Like Jack Nicholson’s scary character in The Shining, John Laforge has returned with wrong-headed stories designed to frighten people about nuclear power, most recently by rehashing a nine-year-old article from a great scientific publication called Grist that criticized environmentalist Stewart Brand, who now supports nuclear power. 

In his effort, John relies on Amory Lovins, a man with close ties to the carbon industries. 

Rod Adams, a nuclear engineer and the publisher of Atomic Insights, had this to say about Lovins, “Helen Caldicott and Amory Lovins are millionaires who make money from oil companies, coal, natural gas - they are paid to spread fear. Lovins is particularly open and proud of his association with the Petroleum and Gas companies… They know who buys their first-class tickets for their pollution-rich trips to sell their books and give speeches subsidized by the industries they claim to hate.

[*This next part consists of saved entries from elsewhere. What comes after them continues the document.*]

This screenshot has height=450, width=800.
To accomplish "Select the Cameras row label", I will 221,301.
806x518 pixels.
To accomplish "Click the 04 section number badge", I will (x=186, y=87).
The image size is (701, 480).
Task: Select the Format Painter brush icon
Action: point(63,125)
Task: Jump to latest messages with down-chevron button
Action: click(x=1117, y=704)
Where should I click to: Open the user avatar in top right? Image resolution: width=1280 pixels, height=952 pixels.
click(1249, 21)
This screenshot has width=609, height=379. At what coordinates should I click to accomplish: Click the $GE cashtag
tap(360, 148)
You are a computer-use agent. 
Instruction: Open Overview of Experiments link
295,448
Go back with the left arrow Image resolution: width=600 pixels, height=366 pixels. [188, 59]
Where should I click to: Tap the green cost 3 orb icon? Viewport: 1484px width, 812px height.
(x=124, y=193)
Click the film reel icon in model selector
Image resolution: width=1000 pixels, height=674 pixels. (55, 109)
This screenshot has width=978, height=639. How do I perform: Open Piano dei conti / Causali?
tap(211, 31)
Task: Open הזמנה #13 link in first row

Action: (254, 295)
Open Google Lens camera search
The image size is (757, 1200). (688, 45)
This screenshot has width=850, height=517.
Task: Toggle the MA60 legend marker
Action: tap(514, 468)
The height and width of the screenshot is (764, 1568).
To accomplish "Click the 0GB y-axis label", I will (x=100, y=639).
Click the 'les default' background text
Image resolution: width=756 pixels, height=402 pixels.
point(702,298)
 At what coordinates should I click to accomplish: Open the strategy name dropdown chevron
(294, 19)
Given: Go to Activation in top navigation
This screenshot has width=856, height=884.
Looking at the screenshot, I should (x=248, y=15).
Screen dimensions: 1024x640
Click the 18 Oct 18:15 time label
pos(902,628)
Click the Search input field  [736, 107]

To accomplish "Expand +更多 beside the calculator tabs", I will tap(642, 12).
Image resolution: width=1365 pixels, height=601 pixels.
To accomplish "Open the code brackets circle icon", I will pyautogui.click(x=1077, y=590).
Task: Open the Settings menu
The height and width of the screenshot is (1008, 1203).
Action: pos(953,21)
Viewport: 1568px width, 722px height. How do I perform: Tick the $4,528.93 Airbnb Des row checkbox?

“He never completed any disciplined course of study to earn any degree, yet he touted the fact that he was “educated at Harvard and Oxford” for about thirty years. [He has admitted that he had dropped out of both schools.]

“In 2008, during an interview on Democracy Now, Lovins… admitted that he had worked for oil companies for thirty-five years, an association that helps explain his many awards and honors. In 2012, he drew a salary of $725,000 from RMI.”
Please see Pandora’s Promise at https://www.youtube.com/watch?v=t-_p_l3eA_E and Michael Shellenberger’s Ted Talk at TinyURL.com/NukeFear. 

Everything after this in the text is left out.